Results: While elevated serum magnesium levels were continuously maintained between 2.0 and 2.5 mmol/l in the magnesium-group (vs. 0.87±0.07 mmol/l in controls), CSF concentrations remained distinctly lower (1.52±0.19 mmol/l vs. 1.20±0.12 mmol/l in controls). In magnesium-treated patients, significant hypocalcemia and elevation in serum creatinine relative to control patients was observed. Mean arterial blood pressure and the amount of catecholamines administered to meet the individual blood pressure targets did not differ between the two groups.
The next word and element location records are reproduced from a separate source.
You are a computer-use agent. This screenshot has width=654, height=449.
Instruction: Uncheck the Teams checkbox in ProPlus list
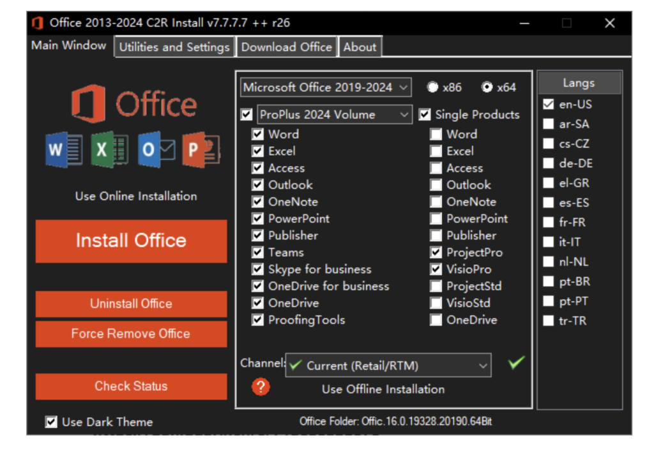pos(257,252)
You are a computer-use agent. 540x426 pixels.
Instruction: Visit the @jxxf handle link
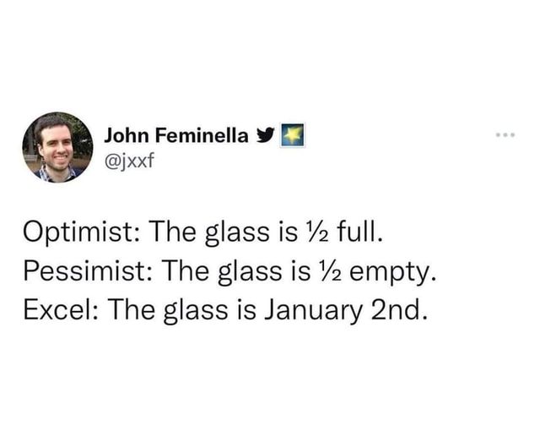(128, 160)
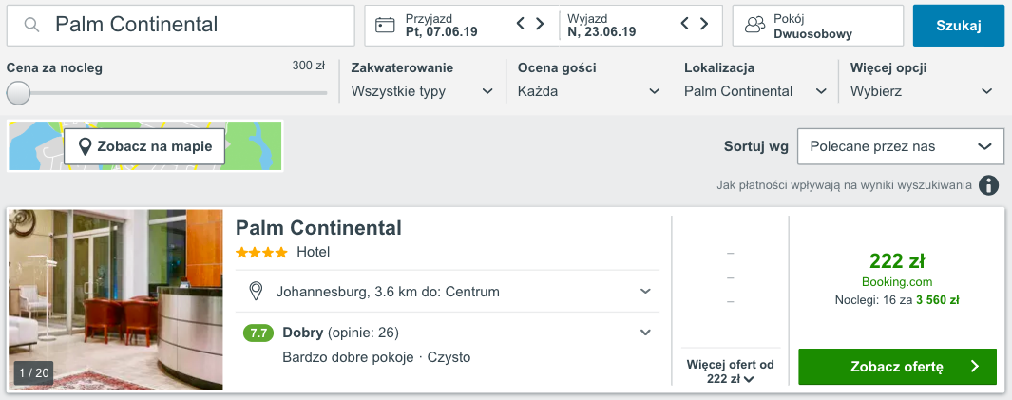1012x400 pixels.
Task: Go to previous arrival date
Action: tap(521, 24)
In magnesium-treated patients a significantly lower heart-rate was observed, but in no patient necessitated the exclusion from the study.
Conclusions: Intravenous magnesium-treatment proved to be safe and effective for patients suffering from aneurysmal SAH. Preexisting bradycardia and atrioventricular block of any degree should be an exclusion criteria for intravenous magnesium-treatment as well as an elevation of serum creatinine values. An elevation of magnesium serum concentrations above 2.5 mmol/l seems possible but should be performed under close cardiovascular surveillance. With respect to the potential hazards of very high serum-levels, a further elevation of CSF concentrations might be best performed by the intrathecal route.